▸ Work instruction: Show every line of the data that includes the word "agent".

Start of Source data

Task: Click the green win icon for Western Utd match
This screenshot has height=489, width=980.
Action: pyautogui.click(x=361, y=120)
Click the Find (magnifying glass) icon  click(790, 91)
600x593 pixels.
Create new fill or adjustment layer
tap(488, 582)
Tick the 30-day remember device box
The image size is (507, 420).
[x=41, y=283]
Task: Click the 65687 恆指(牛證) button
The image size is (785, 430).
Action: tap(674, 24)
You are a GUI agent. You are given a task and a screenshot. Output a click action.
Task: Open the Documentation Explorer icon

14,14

End of Source data
Start of Source data

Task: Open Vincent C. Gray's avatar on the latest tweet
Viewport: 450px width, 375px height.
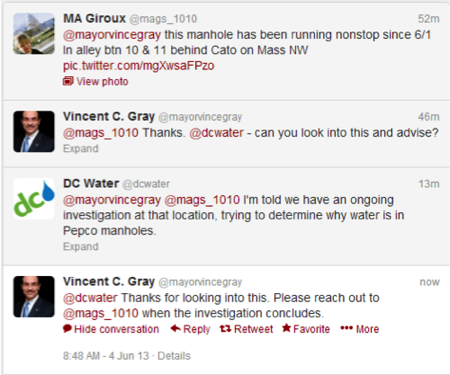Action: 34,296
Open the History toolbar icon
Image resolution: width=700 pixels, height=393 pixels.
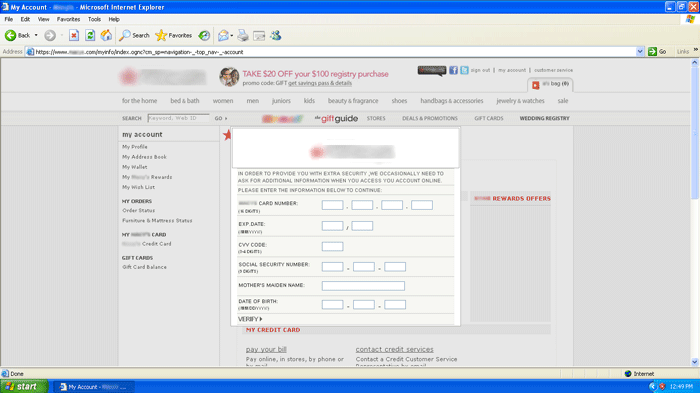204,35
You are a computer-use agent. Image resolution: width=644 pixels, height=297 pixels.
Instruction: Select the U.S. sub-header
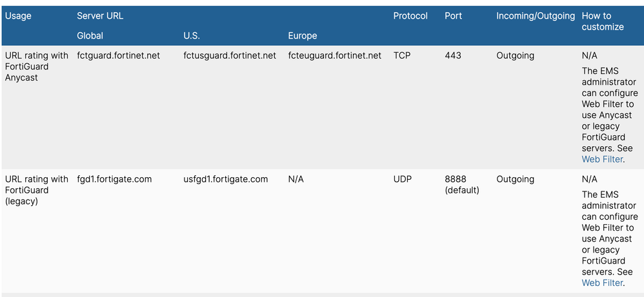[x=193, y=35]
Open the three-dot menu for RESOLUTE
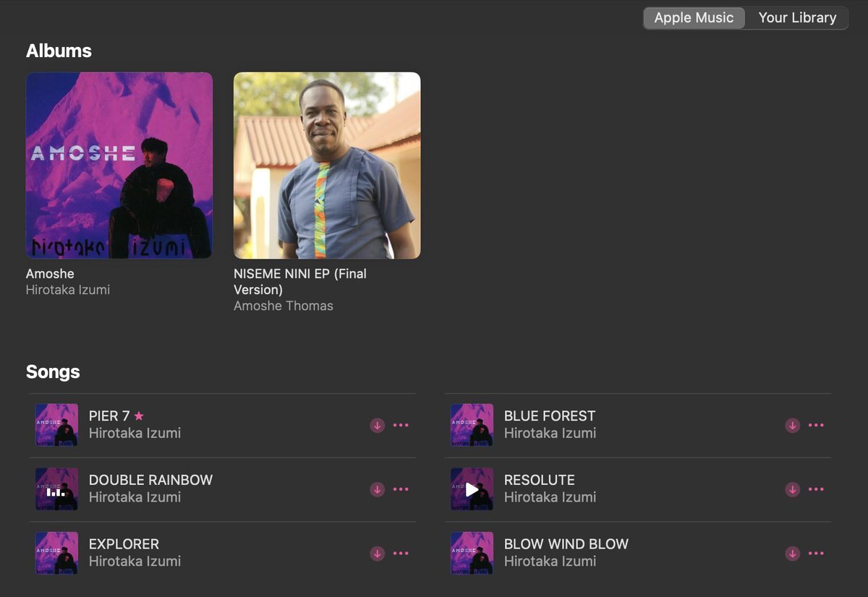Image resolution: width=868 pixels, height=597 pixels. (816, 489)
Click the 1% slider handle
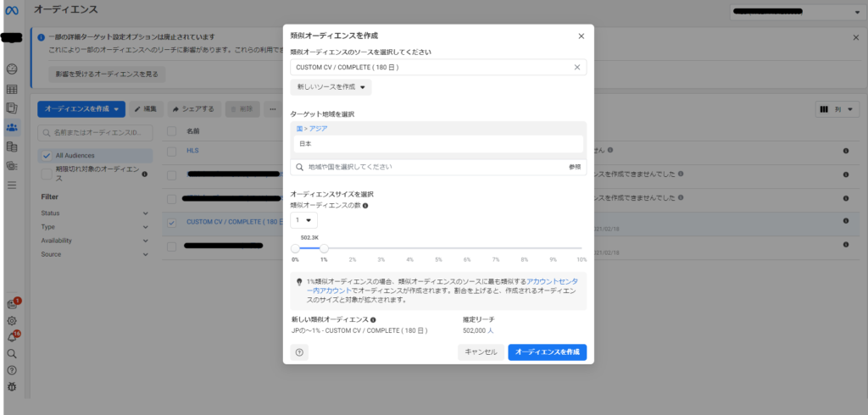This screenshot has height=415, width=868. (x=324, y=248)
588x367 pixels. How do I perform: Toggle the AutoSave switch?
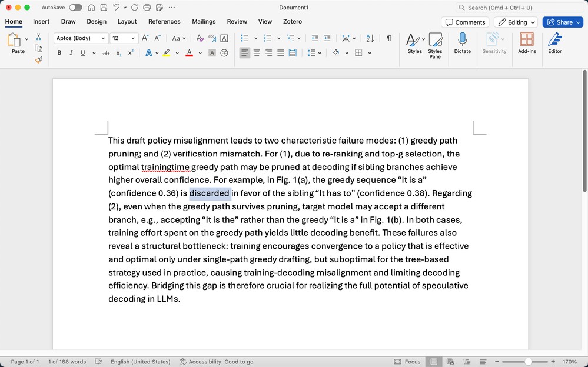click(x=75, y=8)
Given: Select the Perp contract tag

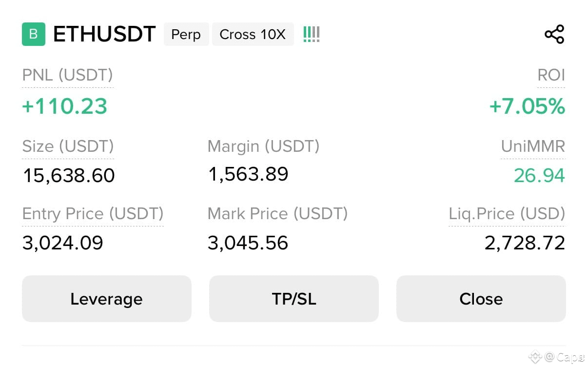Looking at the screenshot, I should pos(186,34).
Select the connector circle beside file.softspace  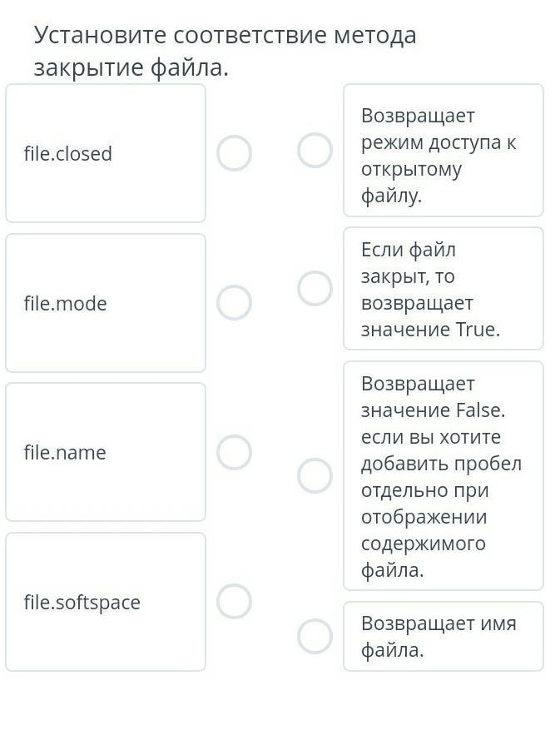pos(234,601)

End of Source data

▸ The answer:
You are a GUI agent. You are given a task and a screenshot. Output a click action.
You are a computer-use agent. Image resolution: width=644 pixels, height=297 pixels.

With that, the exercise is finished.